The 39 Clues is being touted as the big next-thing for Harry Potter fans who’ve exhausted that series. But consider the source -- Scholastic – the folks who already plumbed the fortunes of the mega-buck making Harry and who, it can be assumed, don’t want the party to end.
39 Clues is suggested for the 9- to 12-year-old set. Publishers say hardcover sales of kid’s and young adult’s books are down 35 percent this year and most anything that keeps this age group reading should be seen as a good thing -- but then I saw “cards” and “buy” mentioned in conjunction with this book.
Having been through the buying frenzy of Pokemon, Yu-Gi-Oh and then Magic cards with my son as he traversed ages 9 to 12, I am wallet weary and wary.
I can recall myself asking – “What fun is it to play a game that will inevitably go to the person who has bought the most cards, therefore has the most options? Doesn’t that amount to buying your win?” That all fell on deaf ears. The marketers had their way. “Can I get a pack of Pokemon Cards mom?”
To be sure, my son read a few Magic novels that related to that card game. I never heard they won any literary awards. Is 39 Clues more literature or more supreme money-making gimmick?
Each book comes with 6 cards to get the kids hooked. Then, to get more cards, they – read “parents” -- can buy packs of 16 for about $10. To get them all you’d need about 21 packs. You do the math.
And if this gets going, do you think they’ll stop at 350? Did Beanie Babies stop with “The End?”
Here’s the description for The 39 Clues’ Book I, Maze of Bones, by Rick Riordan:
“Minutes before she died, Grace Cahill changed her will, leaving her descendants an impossible decision: "You have a choice - one million dollars or a clue."
“Grace was the last matriarch of the Cahills, the world's most powerful family. Everyone from Napoleon to Houdini is related to the Cahills, yet the source of the family power is lost. 39 clues hidden around the world will reveal the family's secret, but no one has been able to assemble them. Now the clues race is on, and young Amy and Dan must decide what's important: hunting clues or uncovering what REALLY happened to their parents.
“The 39 Clues is Scholastic's groundbreaking new series, spanning 10 adrenaline-charged books, 350 trading cards, and an online game where readers play a part in the story and compete for over $100,000 in prizes.
“The 39 Clues books set the story, and the cards, website and game allow kids to participate in it. Kids visit the website - the39clues.com - and discover they are lost members of the Cahill family. They set up online accounts where they can compete against other kids and against Cahill characters to find all 39 clues. Through the website, kids can track their points and clues, manage their card collections, dig through the Cahill archives for secrets, and "travel" the world to collect Cahill artifacts, interview characters, and hunt down clues. Collecting cards helps: Each card is a piece of evidence containing information on a Cahill, a clue, or a family secret.

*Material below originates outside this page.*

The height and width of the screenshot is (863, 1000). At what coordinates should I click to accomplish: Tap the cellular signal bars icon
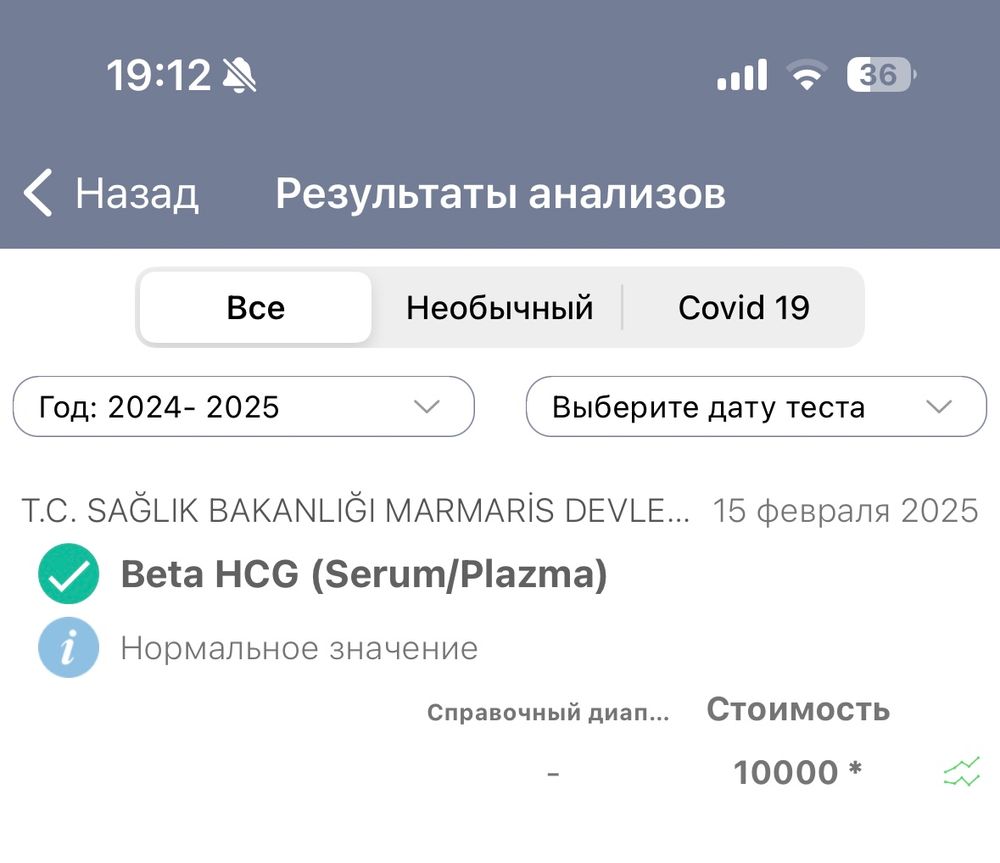[x=741, y=74]
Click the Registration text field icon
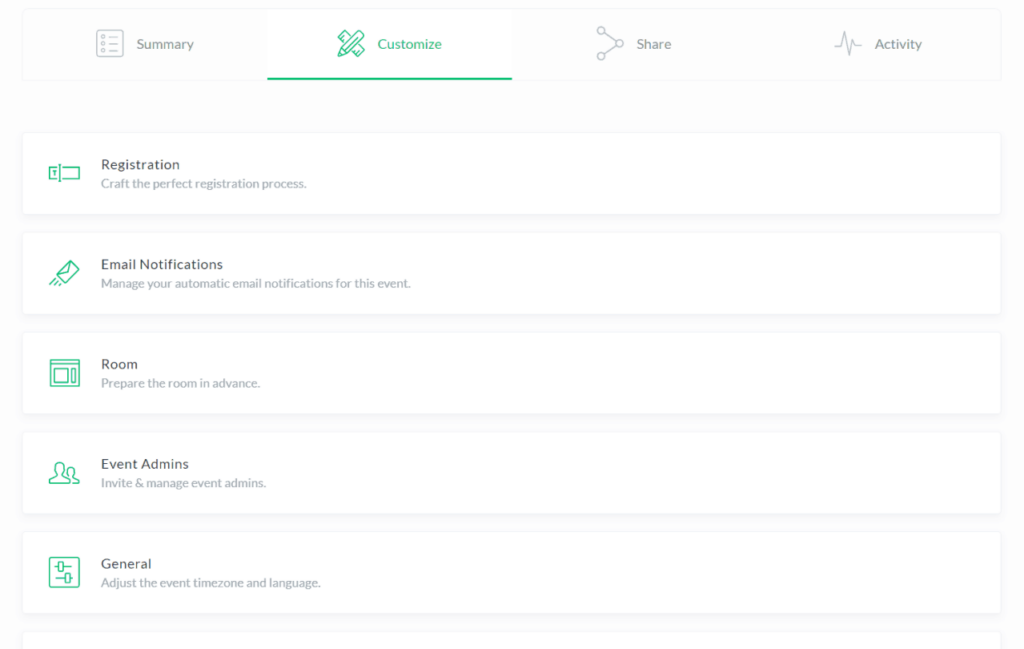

Every kid is a winner - we'll give away prizes through the books, the website and the cards, including a grand prize of $10,000!”
Can I ask a question? What happens when the first kid gets all the clues and blabs it on myspace
And then there’s the website. A typical adult, I understand, isn’t supposed to get it.
I had a teen go to the site and explain this much to me: Each 39 Clues book unlocks one clue. You collect the game cards that help explain the clues. You find additional clues through online missions. Online, you’re eligible to win prizes. There is no cost to sign up.
According to The Boston Globe today, the site is “like Lewis Carroll’s rabbit hole….truly a maze and very little is explained beforehand.” Author Riordan told theGlobe : “It’s difficult to explain in a way that adults can get their heads around, but when you explain it to kids, they intuitively get it. They’ve grown up with the on-line experience. They understand the connection between books and the Internet. They don’t see them as that different.”
Granted. But good writing is still good writing and bad bad, doesn’t matter how it’s delivered. I’m not saying these are badly written. I saw a youngster in the park the other day engrossed in a book and she said it was one of Rick Riordan’s Percy and the Olympians series. It was keeping her interested on a sunny day. But maybe there are better books.
The Globe interviewed 11 and 12-year-old sisters who said they didn’t have to go online to enjoy the books. Juliana Van Amsterdam of Natick. Mass., she loved theMaze of Bones by the 10th page. “The plot is absolutely racing,” writer David Mehegan quoted her as saying.
Riordan was chosen to write the first 39 Clues title, The Maze of Bones. Published last month with a first printing of 500,000 in the United States and more than 1 million in English worldwide, Maze jumped to No. 1 on The New York Times children's chapter-book bestseller list, dropping to No. 3 last Sunday.
Book 2, One False Note, by Gordon Korman, will be on sale in time for Christmas, Dec. 2. The third book, The Sword Thief, by Peter Lerangis, hits stores on March 3, 2009.
The 10th and final book is slated to arrive in September 2010.